> **TASK DETAILS**
Rewrite every one of the items below, requests included, and raise each coordinate in the answers by 99. Leave all other numbers as they are.

> **RECORD EXCERPTS**

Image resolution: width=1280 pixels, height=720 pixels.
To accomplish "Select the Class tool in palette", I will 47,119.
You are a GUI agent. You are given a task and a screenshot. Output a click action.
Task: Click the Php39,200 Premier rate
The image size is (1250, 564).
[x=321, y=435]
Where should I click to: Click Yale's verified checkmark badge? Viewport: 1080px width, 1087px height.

> **EXERCISE RESULT**
Image resolution: width=1280 pixels, height=720 pixels.
To accomplish "Select the Class tool in palette", I will 146,218.
You are a GUI agent. You are given a task and a screenshot. Output a click action.
Task: Click the Php39,200 Premier rate
The image size is (1250, 564).
[x=420, y=534]
Where should I click to: Click Yale's verified checkmark badge? Viewport: 1080px width, 1087px height.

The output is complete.